Tenants Dilemma Expected on Commercial Real Estate
Sunday, February 19 2006 @ 04:49 pm UTC
Contributed by: jron
Almost every week it seems another rental property in the county announces it is going condo, the nationwide condo-conversion trend has reached a crescendo in Manatee County, that is about few months back.
others are put in a predicament and don't know where to go, while those interested in owning their own home now have more affordable opportunities in the form of conversions.
"Manatee lost approximately 2,000 of its 9,000 rental units in 2005. Sarasota County has lost upward of 40 percent of its rental inventory in the past 24 months" according to Triad Research & Consulting President Michael Slater, a Tampa-based company that tracks losses in rental inventory.
Like apartment hunters, these changes have affected not only potential renters but those who often helped them find properties to fit their needs.
A company that specializes in providing free assistance to those looking for rental properties, have found it increasingly difficult to match prospective tenants with available properties that suit their needs in all areas of the Tampa Bay market, they are called Employees of Apartment Hunters.
Mark Berry, manager at Apartment Hunters, said "People come in saying, 'Please find a place that won't be converting. We don't want to move anymore,' "
"They are losing inventory to conversions and the losses have changed the dynamic of Apartment Hunters' business." Berry said, he added "we are working with the individual investor when, in the past, we never did. We worked with large communities."
There are 132 rental communities in Manatee County with more than 10 units, According to the Manatee County Property Appraisers Office.
The area's available rental inventory is quickly depleted, leaving some wondering where to go next, When large communities like the 352-unit Hampton Bay apartment complex and the 252-unit Mainstreet are converted to condominiums.

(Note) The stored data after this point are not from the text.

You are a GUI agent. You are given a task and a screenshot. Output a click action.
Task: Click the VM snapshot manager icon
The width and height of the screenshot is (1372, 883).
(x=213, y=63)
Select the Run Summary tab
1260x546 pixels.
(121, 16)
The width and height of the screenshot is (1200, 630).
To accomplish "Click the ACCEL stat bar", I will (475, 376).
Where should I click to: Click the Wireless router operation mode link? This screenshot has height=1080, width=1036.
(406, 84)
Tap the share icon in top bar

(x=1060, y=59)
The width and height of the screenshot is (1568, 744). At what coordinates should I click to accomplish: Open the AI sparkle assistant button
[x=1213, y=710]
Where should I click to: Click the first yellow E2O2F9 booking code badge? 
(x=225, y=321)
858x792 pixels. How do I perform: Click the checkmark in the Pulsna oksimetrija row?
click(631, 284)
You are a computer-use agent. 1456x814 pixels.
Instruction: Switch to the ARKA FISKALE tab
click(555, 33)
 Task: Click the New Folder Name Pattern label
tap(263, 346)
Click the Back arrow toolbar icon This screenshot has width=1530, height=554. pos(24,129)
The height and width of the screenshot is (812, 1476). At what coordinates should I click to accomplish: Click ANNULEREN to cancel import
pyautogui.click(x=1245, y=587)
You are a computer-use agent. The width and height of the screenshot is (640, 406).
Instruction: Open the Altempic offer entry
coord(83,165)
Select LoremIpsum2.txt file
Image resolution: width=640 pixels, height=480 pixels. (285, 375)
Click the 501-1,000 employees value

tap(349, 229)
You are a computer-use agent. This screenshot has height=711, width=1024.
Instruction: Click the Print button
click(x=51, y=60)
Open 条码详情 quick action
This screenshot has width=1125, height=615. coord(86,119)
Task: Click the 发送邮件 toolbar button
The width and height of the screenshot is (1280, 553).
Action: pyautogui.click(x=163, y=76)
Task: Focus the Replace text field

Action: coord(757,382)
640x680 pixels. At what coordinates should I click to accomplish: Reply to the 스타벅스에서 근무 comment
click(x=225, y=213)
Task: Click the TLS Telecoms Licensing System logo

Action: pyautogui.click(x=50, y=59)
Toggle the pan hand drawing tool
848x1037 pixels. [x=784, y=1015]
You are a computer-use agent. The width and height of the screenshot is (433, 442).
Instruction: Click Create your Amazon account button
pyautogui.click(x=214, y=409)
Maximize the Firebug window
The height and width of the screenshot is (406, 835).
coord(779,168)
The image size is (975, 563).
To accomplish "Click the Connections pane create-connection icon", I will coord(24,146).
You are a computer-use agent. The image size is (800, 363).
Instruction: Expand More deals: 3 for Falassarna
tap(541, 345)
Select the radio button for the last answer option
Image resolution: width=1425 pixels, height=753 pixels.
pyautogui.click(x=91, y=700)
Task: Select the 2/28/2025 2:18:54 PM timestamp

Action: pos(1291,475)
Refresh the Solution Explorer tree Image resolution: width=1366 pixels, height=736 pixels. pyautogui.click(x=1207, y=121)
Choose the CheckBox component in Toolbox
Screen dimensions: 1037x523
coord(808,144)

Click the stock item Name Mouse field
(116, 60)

Dale Friedley of the Manatee County Property Appraisers Office, "I predict we'll see 3,000 new condo units this year and at least 1,200 of those will be conversions."
Living paycheck to paycheck wasn't always a way of life for the family of four - five if Lucinda, the black labrador who thinks she's human, is included, As signs went up proclaiming the new name and new intentions for the development formerly known as Hampton Bay, the Lewandoski family waited for the other shoe to drop.
Gone are the days of making $150,000 annually and feeling secure, their 4,000-plus-square-foot home outside Chicago seems a lifetime away, though it has been less than a year since they lived there.
Some think more competitive and realistic house prices may turn the tide,Just how long the condo conversion phase will continue is uncertain. When the conversion trend first took off, it was when there was a shortage of properties on the market and an influx of buyers willing to pay prices considerably higher than the appraised value of the home or condo. With interest rates climbing, more available inventory on the market and the acceleration of home prices showing little sign of slowing down, conversions seem to be gaining momentum, not losing it.